Anxiety can manifest in a wide range of ways. Apart from the internal emotional fearfulness, symptoms can include irritability, agitation, muscle tension, palpitations, sweating, insomnia, breathlessness, poor concentration, reduced socialisation and ability to undertake everyday activities. It is the most prevalent mental health disorder affecting children and adults, but many more people are dealing with problematic anxiety symptoms without any diagnosis.
In our increasingly changing world, where our daily exposure to stressful stimuli and life challenges can produce a rising barometer of worries, anxiety is often a major impediment to leading a fulfilling and happy life. Like most other health woes, humans have long pursued various practices to help overcome anxiety, the most popular of which is alcohol. Then there are drug medications, which have long been used to relieve anxiety, and remain widely prescribed.

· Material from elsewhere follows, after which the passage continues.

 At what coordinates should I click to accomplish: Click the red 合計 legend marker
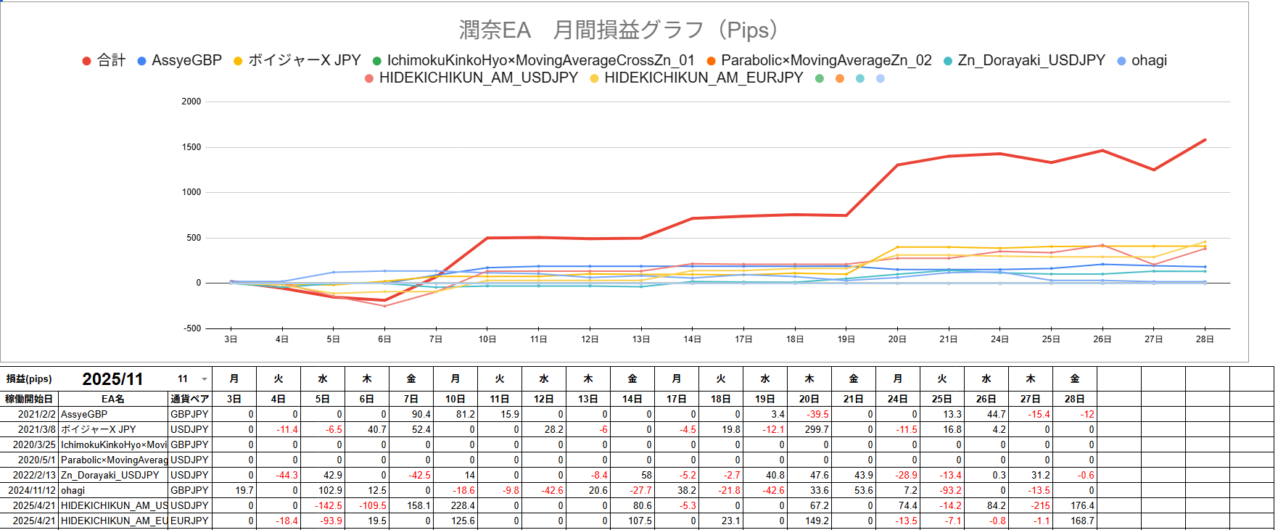click(86, 61)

Barbiturates were the first of these, sedative and anticonvulsant drugs which became popular particularly with sleep-deprived young mothers in the middle of last century, but which lead to the overdose deaths of thousands of people, including Elvis Presley and Marilyn Monroe. The next day ‘hangover effect’ from barbiturates was also always a problem, and development of a new chemical group of anxiolytic (anti-anxiety) and sedative drugs known as the benzodiazepines, lead to these superceding the barbiturates for the treatment of anxiety and insomnia. Benzodiazepines seem to act predominantly through stimulating GABA (gamma amino butyric acid) receptors in the central nervous system, and the commercialisation of Valium® (diazepam) by Roche in 1963 marked the start of a period during which this and other benzodiazepine drugs such as lorazepam, alprazolam and clonazepam began to be widely prescribed by GP’s and psychiatrists for anxiety and sleep difficulties. Between 1969 and 1982 Valium® was the most prescribed drug in the U.S., during which time Roche’s share price soared.

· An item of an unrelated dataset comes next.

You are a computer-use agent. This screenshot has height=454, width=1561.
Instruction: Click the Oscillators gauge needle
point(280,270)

While safer than barbiturates, and effective as a ‘quick fix’ for anxious feelings or insomnia, safety concerns for benzodiazepines soon emerged. Feelings of fatigue, or a hangover the following day when taken as sleeping tablets, and a wide range of other side effects are all too common experiences. Most significant of these is the development of tolerance when they are used for more than a short period of time. As anyone who has been through it will testify, withdrawing from long term benzodiazepine use is a hugely stressful, unpleasant and often very protracted experience.
Feelings of depression can both contribute to or arise from excessive anxiety, and it is not uncommon for feelings of low mood and a low tolerance to stress, to be experienced together with anxiety. Apart from GABA, neurotransmitters such as serotonin, adrenaline and dopamine are intrinsically involved in influencing our emotions and mood, interacting together in complex ways that scientists still have little understanding of. It is therefore not surprising that many SSRI’s (selective serotonin reuptake inhibitor) drugs, used primarily as antidepressants, can have an anxiolytic effect in some people, and in many countries, these are often prescribed instead of or together with benzodiazepines, for anxiety conditions.

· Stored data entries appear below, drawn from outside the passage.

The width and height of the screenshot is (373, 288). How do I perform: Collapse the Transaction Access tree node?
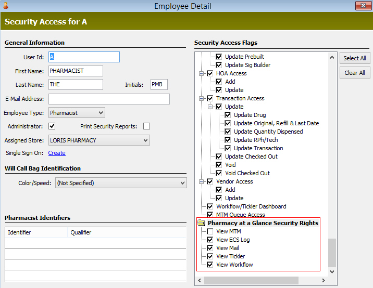tap(201, 98)
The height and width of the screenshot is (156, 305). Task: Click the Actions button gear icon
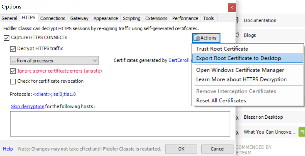(197, 38)
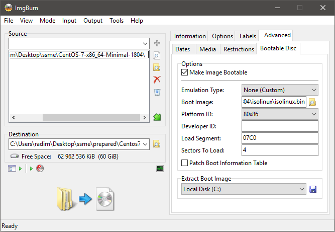The image size is (335, 232).
Task: Browse for a source file
Action: (x=157, y=55)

While sometimes effective as anxiolytics and less likely to produce adverse effects than most older generation tricyclic antidepressants, some find that SSRI’s can cause or increase anxiety feelings, or experience any one or more of a wide range of unpleasant side effects including insomnia, weight gain, emotional numbing or sexual dysfunction.
Another class of non-benzodiazepine sleeping tablets, the so-called ‘Z-drugs’ such as zopiclone and zolpidem, have become popular in recent years, and while initially thought to be less habit-forming than benzodiazepines, they can also be very difficult to withdraw from after more than short-term use.
A large number of herbs have been traditionally used for nervous conditions and their anxiolytic effects, several of which have been shown in clinical trials to be beneficial as anxiety treatments. These include Chamomile, Skullcap, Passionflower, Valerian, Kava, Lemon balm and Withania. Despite the number of well-designed trials undertaken to date being relatively low, and results sometimes variable depending on the particular herbal product(s) and dosages used, results are encouraging and in all cases show a better safety profile than for comparable anxiolytic drugs.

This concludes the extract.